The overall look of the T809 is best summed up with one word: Hot! The phone is every bit as sleek and futuristic looking as the RAZR, if not more so, and the front-mounted screen lends an immediate sense of "Wow" to the overall look. As soon as I got the phone home, however, I made sure to affix a plastic film screen protector to the front of the handset, as the screen's positioning leaves it very scratch-prone.
Lest you think that the SGH-T809's beauty is only skin deep, this shiny mobile packs a bevy of features beneath its flashy exterior. While not quite top-of-the-line in any one area, the T809 is a solid multimedia device sure to keep its fans happy long after the thrill of its surface beauty has worn off (as if that could happen).

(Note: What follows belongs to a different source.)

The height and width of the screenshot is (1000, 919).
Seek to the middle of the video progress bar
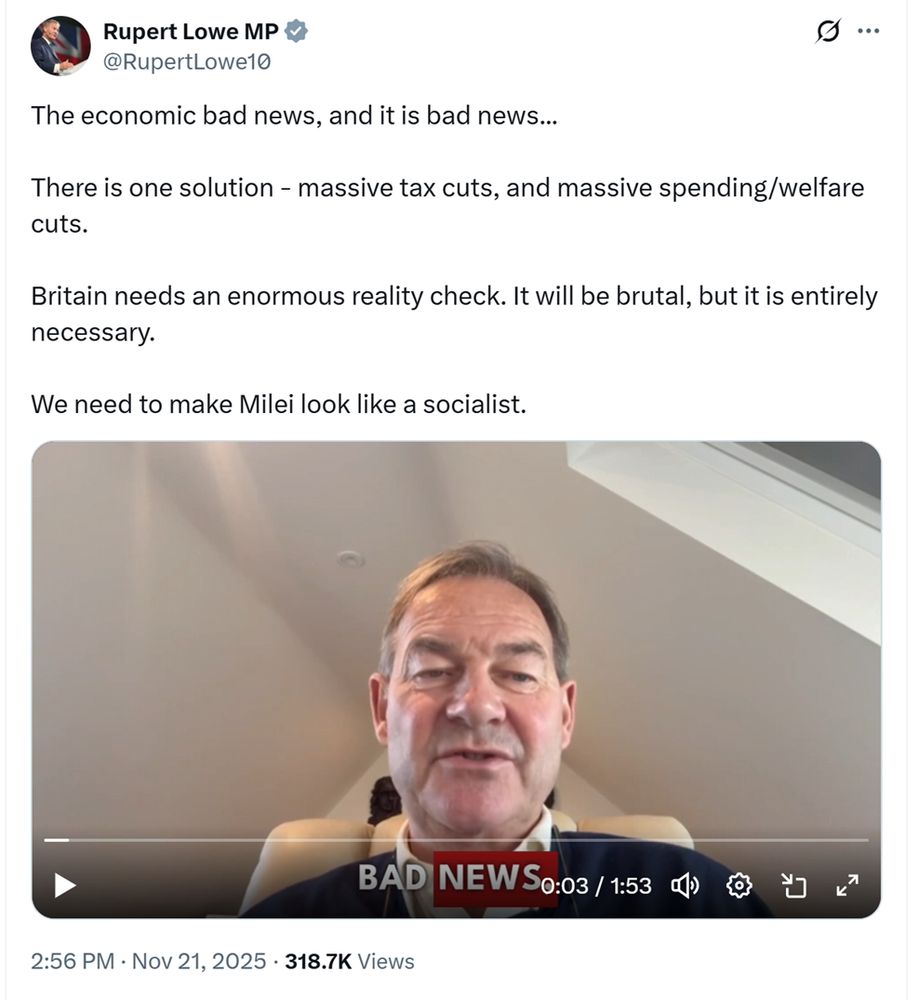(x=456, y=840)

Samsung includes a wired stereo headset with microphone in the T809's packaging so you can take full advantage of the built-in music player. Fronted by a slick user interface, the player can handle mp3 and AAC files, though protected music such as songs purchased from the iTunes store are not compatible. The player supports playlists and features a graphic equalizer that can tailor the sound to your liking whether you're listening through the earphones or the handset's built-in stereo speakers.
While the included earphones are serviceable, I do wish that Samsung had outfitted the phone with a standard 3.5mm stereo headphone jack - or at least a Sony Ericsson-style adapter (third-party adapters are available but not included) - so I could swap in a pair of phones more to my liking. Another minor annoyance is that the headset uses the same phone port as the AC adapter, so you can't use the headset for music or hands-free calling while also charging the phone. Samsung is certainly not alone in their choice to make cell phones with one port serving multiple functions, but it's a trend I'd personally like to see put to a stop sometime soon.
The phone also includes a video player that can handle 3GP and MP4 format video files, and Java capabilities for gaming and other applications. The three included games and instant messaging program worked well. No email application is pre-installed on the phone.
The T809 also features many of the hi-tech features that have become commonplace in today's mid-to-high end phones: USB and Bluetooth 2.0 connectivity, datebook with to-do list and alarm reminders, MIDI and mp3/AAC ringtone support, vibrating and gradually increasing ringers, and speakerphone. Curiously, voice dial is not supported on the phone.
Samsung's implementation of Bluetooth on the T809 is pretty rudimentary by today's standards. All available Bluetooth functionality including mono voice calls, file transfers, and dial-up computer networking, does, however, work very well
One note of importance: Apparently in packing all of these features and that gorgeous screen into such a slim phone, Samsung had to sacrifice a little when it came to the battery. Battery life, while not out-and-out "bad," is noticeably less than on other comparable phones. Even with Bluetooth off and the music player and camera used only minimally, I was usually into the red zone on the battery indicator by early in my second day of normal use. Steady use of any of the aforementioned features meant my T809 was in need of charging after a single day. These days I've come to expect about two days' worth of usage - including some picture taking and bluetoothing - from my phone.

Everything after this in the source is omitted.